"Adoro il mio Guglielmo-Sherlock: è la cultura che protegge dal potere"

L'attore italoamericano ha lavorato 4 mesi per ottenere l'accento inglese e recitare nel ruolo che fu di Connery: «Non ho mai visto l'originale»

"Adoro il mio Guglielmo-Sherlock: è la cultura che protegge dal potere"

«Happy Birthday Mr. Turturro!». Lui ringrazia, con un sorriso appena accennato nel suo tipico understatement, il sottoscritto che si è ricordato che proprio ieri l'attore italoamericano compiva 62 anni tondi tondi. E via con gli applausi nella romana sala degli arazzi della Rai dove si sta presentando Il nome della rosa alla stampa. Madre siciliana, padre pugliese, cittadinanza italiana, John Turturro, 100 film alle spalle tra cui il bellissimo Gloria Bell di Sebastian Lelio in uscita il 7 marzo, catalizza completamente l'attenzione dello spettatore nella pur corale serie tv. Merito di una recitazione (nella versione originale con un perfetto accento inglese frutto di 4 mesi di preparazione) che lavora in sottrazione per restituire la profondità del protagonista disegnato da Umberto Eco e che nel film di Jean-Jacques Annaud di 33 anni fa era interpretato da Sean Connery.

Iniziamo proprio da qui.

«Guardi la verità è che non ho mai visto il film originale anche se amo Sean Connery. Anzi forse proprio per questo, da piccolo avevo un pupazzo che lo raffigurava nei panni di James Bond e ho pensato che fosse meglio ricordarlo così».
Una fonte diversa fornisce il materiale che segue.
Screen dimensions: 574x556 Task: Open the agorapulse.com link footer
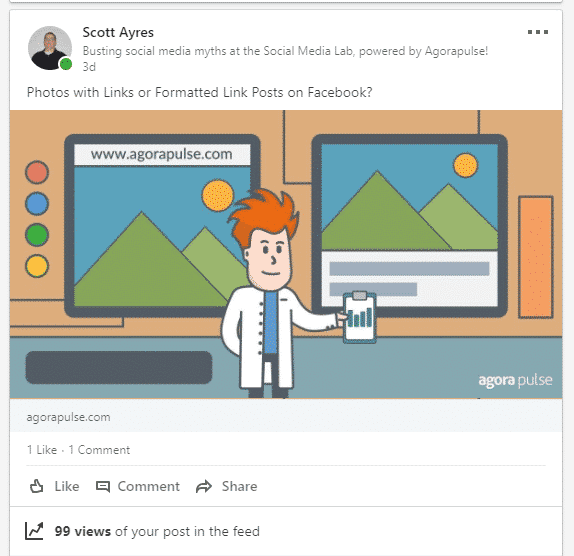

Il libro di Eco invece l'aveva già letto?

«Macché, avevo letto Il cimitero di Praga e solo dopo che ho ricevuto la proposta del progetto di questa serie tv mi sono messo a leggerlo».

E deve esserle piaciuto dal momento che la troviamo anche tra gli sceneggiatori.
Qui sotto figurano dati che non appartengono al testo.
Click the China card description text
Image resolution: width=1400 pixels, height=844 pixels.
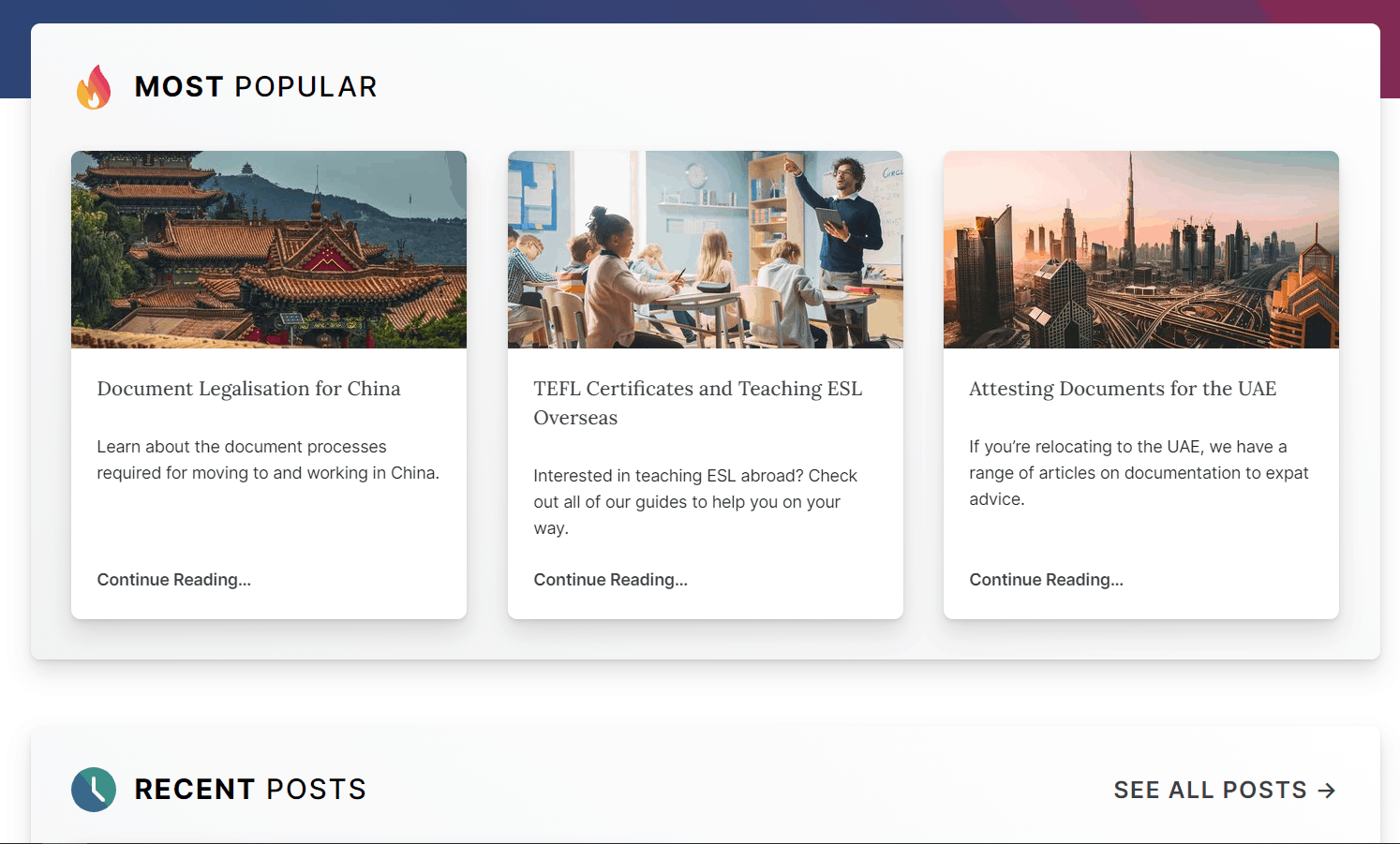pos(268,460)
«Posso dire di averlo letto e riletto e riletto... L'ho così amato che la mia priorità, insieme agli altri sceneggiatori, è stata proprio quella di inserire quanto più Eco, quante più parti del libro fosse possibile in queste 8 ore di film. Sottolineando soprattutto il modo in cui il mio personaggio scopre le cose, toccando aspetti filosofici, religiosi e scientifici».

Nell'interpretare questo ruolo, da detective con il saio francescano, si è un po' sentito come Sherlock Holmes?

«Beh ci aveva già pensato Umberto Eco, dal momento che il mio personaggio di nome fa Guglielmo e di cognome da Baskerville come uno dei romanzi di Conan Doyle».

E che cosa dice al pubblico di oggi una storia ambientata nel 1327?

«Adoro il processo mentale del mio personaggio con il sapere e la conoscenza come protezione contro il potere. Il libro è proprio ancorato ai tempi moderni perché racconta, con elementi assolutamente attuali, esperienze di grande cospirazione. Insomma la questione finale e fondamentale è: Gli uomini riescono a stare insieme senza finire nei guai?».

Immagino sia una domanda retorica... quindi viviamo in un eterno medioevo?

«Secondo lei l'abbiamo mai veramente lasciato? Rispetto a ieri credo che ci sia solo una differenza fondamentale, l'avvento della tecnologia. Per il resto quotidianamente leggo di scandali della Chiesa, di celibato. Che è un problema estremamente attuale. Studiando quell'epoca ho scoperto che appena duecento anni prima i preti potevano sposarsi».

Che cosa le è rimasto di questo personaggio?

«Mi ha lasciato esausto. È stata un'esperienza fantastica con un cast di grandissimo valore con il quale a volte sembrava non di stare lavorando ma di trascorrere del bel tempo insieme. Però sono rimasto con un cruccio micidiale».

Ah sì, quale?

«Quello che Guglielmo da Baskerville scopre alla fine, quando dice che credeva che nel mondo esistesse un ordine e invece c'è solo il nostro tentativo di raggiungere un ordine.

Io e lei ora siamo qui in una biblioteca (quella storica della sede Rai, ndr) e tutti i libri sono in ordine. Là fuori invece più indaghi, più impari e più scopri di non sapere. Così tutti noi siamo spinti a seguire quelli che dicono di sapere. Ma in realtà non sanno niente...».